A mensagem celebrava o
fim da ditadura e o retorno à liberdade: liberdade de palavra, de
imprensa, de associação política. Estas palavras, “liberdade”,
“ditadura” - Deus meu -, era a primeira vez em toda a minha vida que eu
as lia. Em virtude dessas novas palavras renasci como homem livre
ocidental.
Devemos ficar atentos para que o sentido dessas
palavras não seja esquecido de novo. O Ur-Fascismo ainda está a nosso
redor, às vezes em trajes civis. Seria muito confortável para nós se
alguém surgisse na boca de cena do mundo para dizer: “Quero reabrir Auschwitz, quero que os camisas-negras desfilem outra vez pelas praças italianas!”.

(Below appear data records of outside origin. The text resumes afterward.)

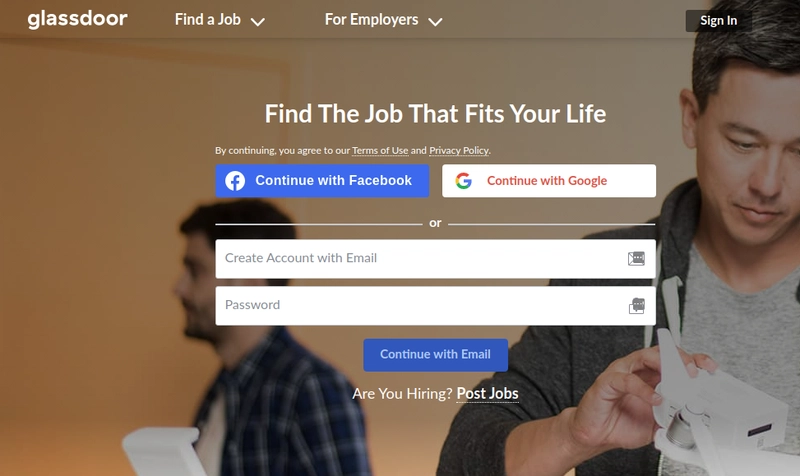Click the Sign In button

[x=718, y=20]
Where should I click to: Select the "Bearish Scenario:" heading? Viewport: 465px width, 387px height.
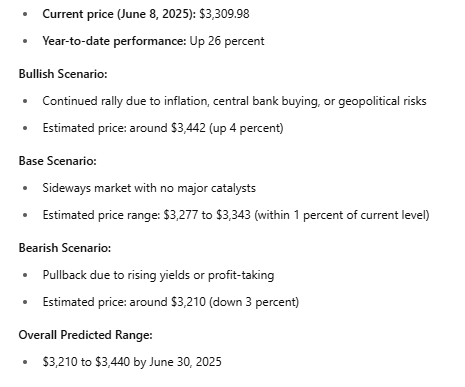tap(65, 248)
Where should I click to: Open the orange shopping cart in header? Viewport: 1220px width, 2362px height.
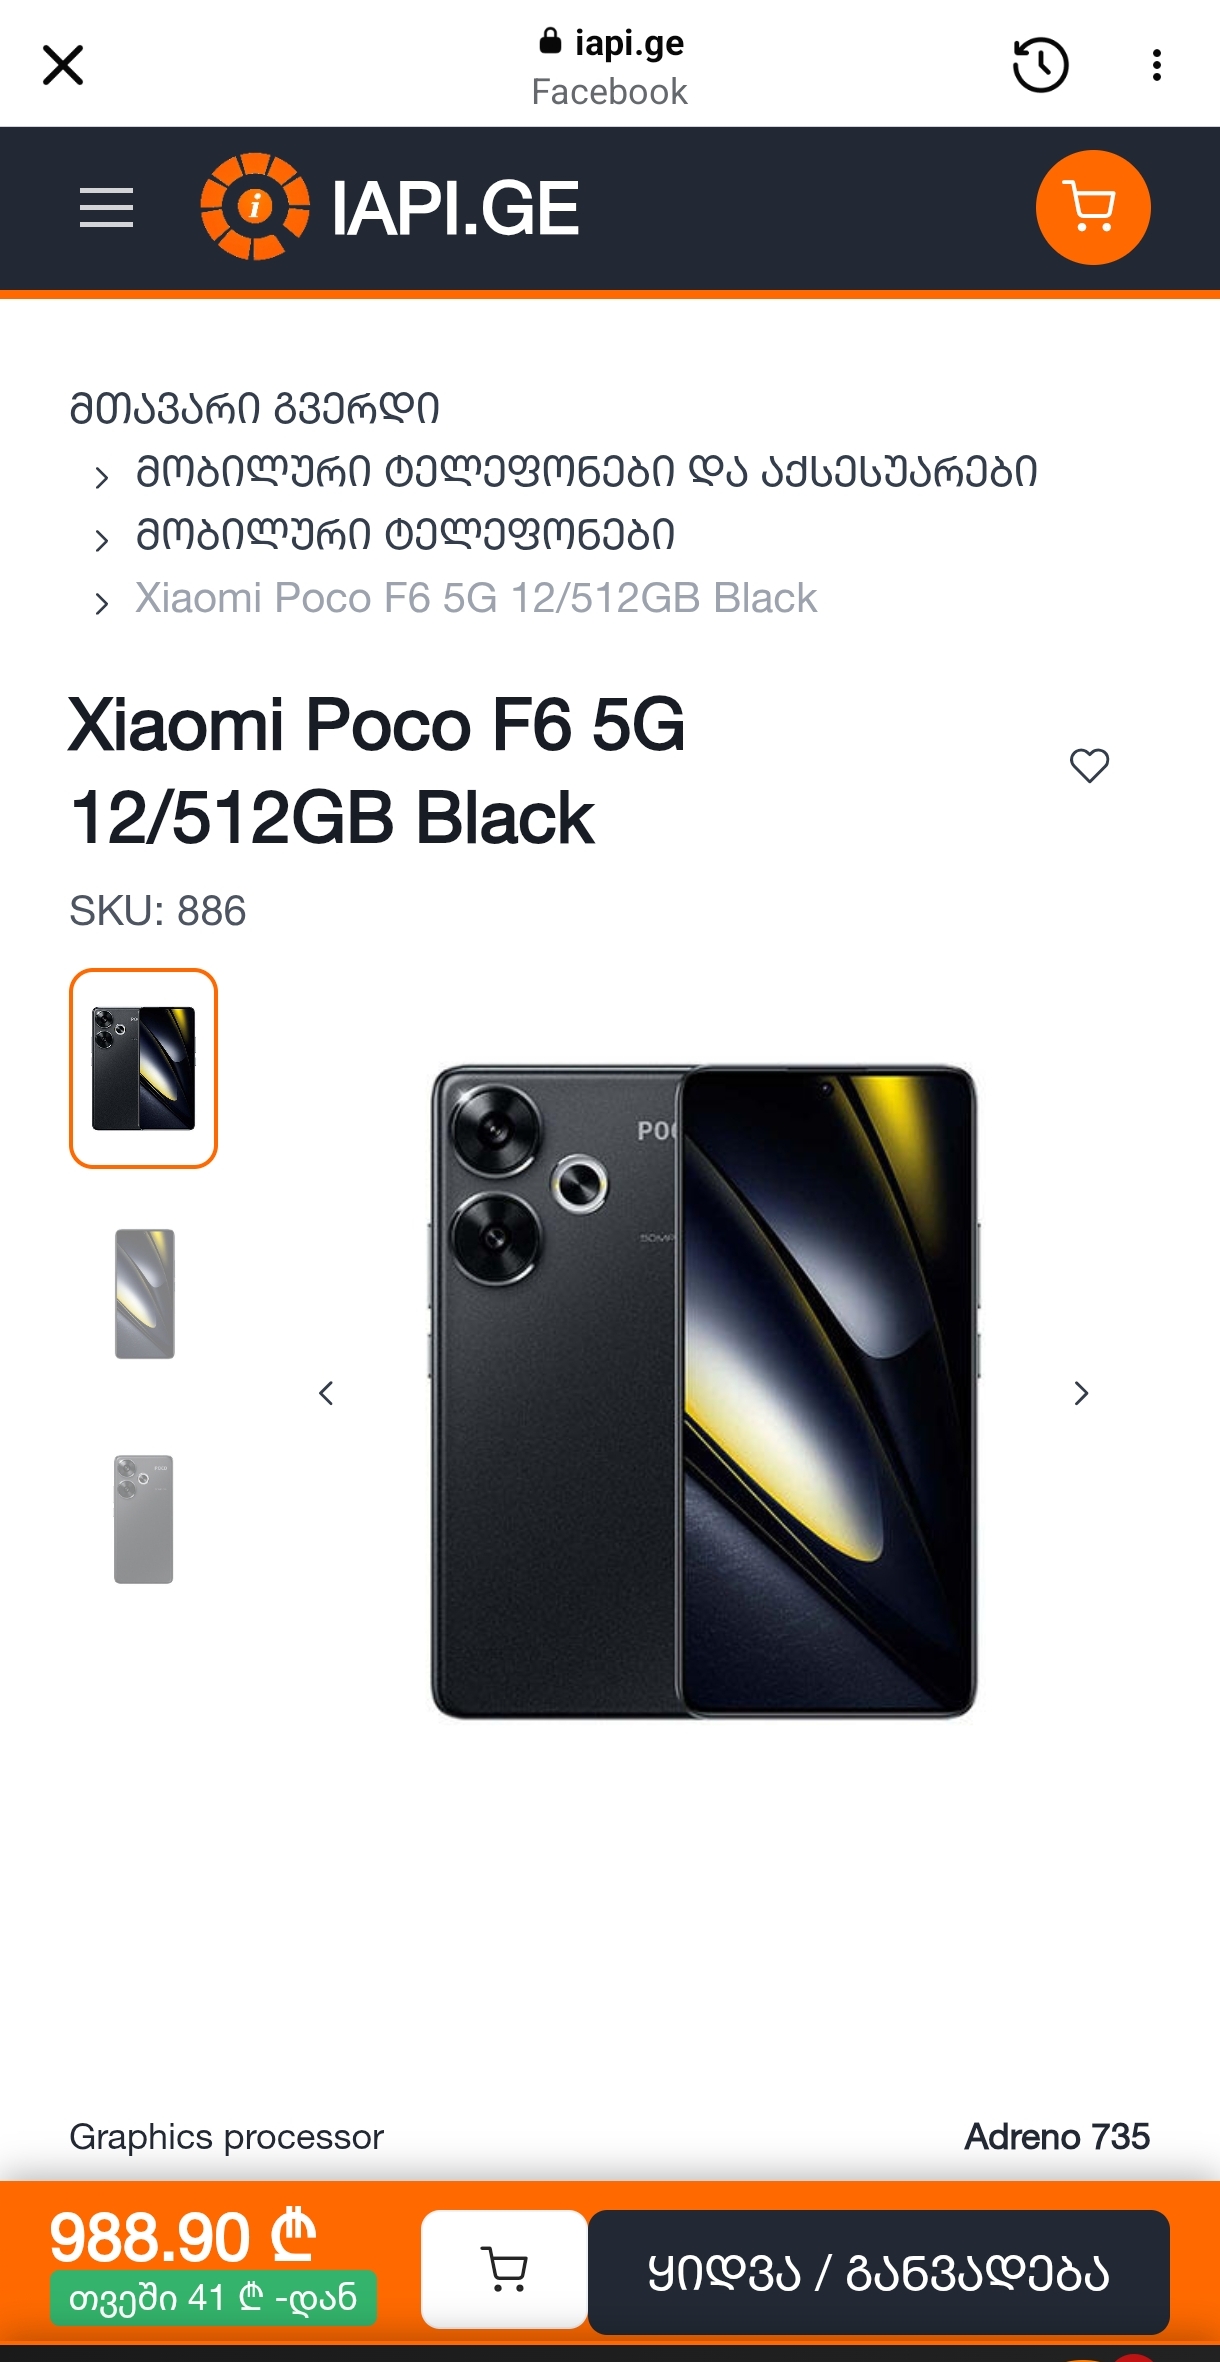(1093, 207)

Ai de mim, a vida não é fácil assim! O Ur-Fascismo pode voltar sob as
vestes mais inocentes. Nosso dever é desmascará-lo e apontar o indicador
para cada uma de suas novas formas – a cada dia, em cada lugar do
mundo. Cito ainda as palavras de Roosevelt: “Ouso dizer que, se a
democracia americana parasse de progredir como uma força viva, buscando
dia e noite melhorar, por meios pacíficos, as condições de nossos
cidadãos, a força do fascismo cresceria em nosso país” (4 de novembro de 1938). Liberdade, liberação são uma tarefa que não acaba nunca. Que seja este o nosso mote: “Não esqueçam”.
E permitam-me acabar com uma poesia de Franco Fortini:
Sulla spalletta del ponte
Le teste degli impiccati
Nell'acqua della fonte
La bava degli impiccati
Sul lastrico del mercato
Le unghie dei fucilati
Sull'erba secca del prato
I denti dei fucilati
Mordere l'aria mordere i sassi
La nostra carne non à più d'uomini
Mordere l'aria mordere i sassi
Il nostro cuore non à più d'uomini.
Ma noi s'è letto negli occhi dei morti
E sulla terra faremo libertà
Ma l'hanno stretta i pugni dei morti
La giustizia che si farà.
(Na
amurada da ponte/ A cabeça dos enforcados/Na água da fonte/ A baba dos
enforcados/No calçamento do mercado/As unhas dos fuzilados/Sobre a grama
seca do prado/Os dentes dos fuzilados/Morder o ar morder as pedras/
Nossa carne não é mais de homens/Morder o ar morder as pedras/Nosso
coração não é mais de homens/ Mas lemos nos olhos dos mortos/ E sobre a
terra a liberdade havemos de fazer/ Mas estreitaram-na nos punhos os
mortos/A justiça que se há de fazer.)”
Umberto Eco, O Fascismo Eterno, in: Cinco Escritos Morais, Tradução: Eliana Aguiar, Editora Record, Rio de Janeiro, 2002.
(1) Usado
atualmente em lógica para designar conjuntos “esfumados”, de contornos
imprecisos, o termo fuzzy poderia ser traduzido como “esfumado”,
“confuso”, “impreciso”, “desfocado”.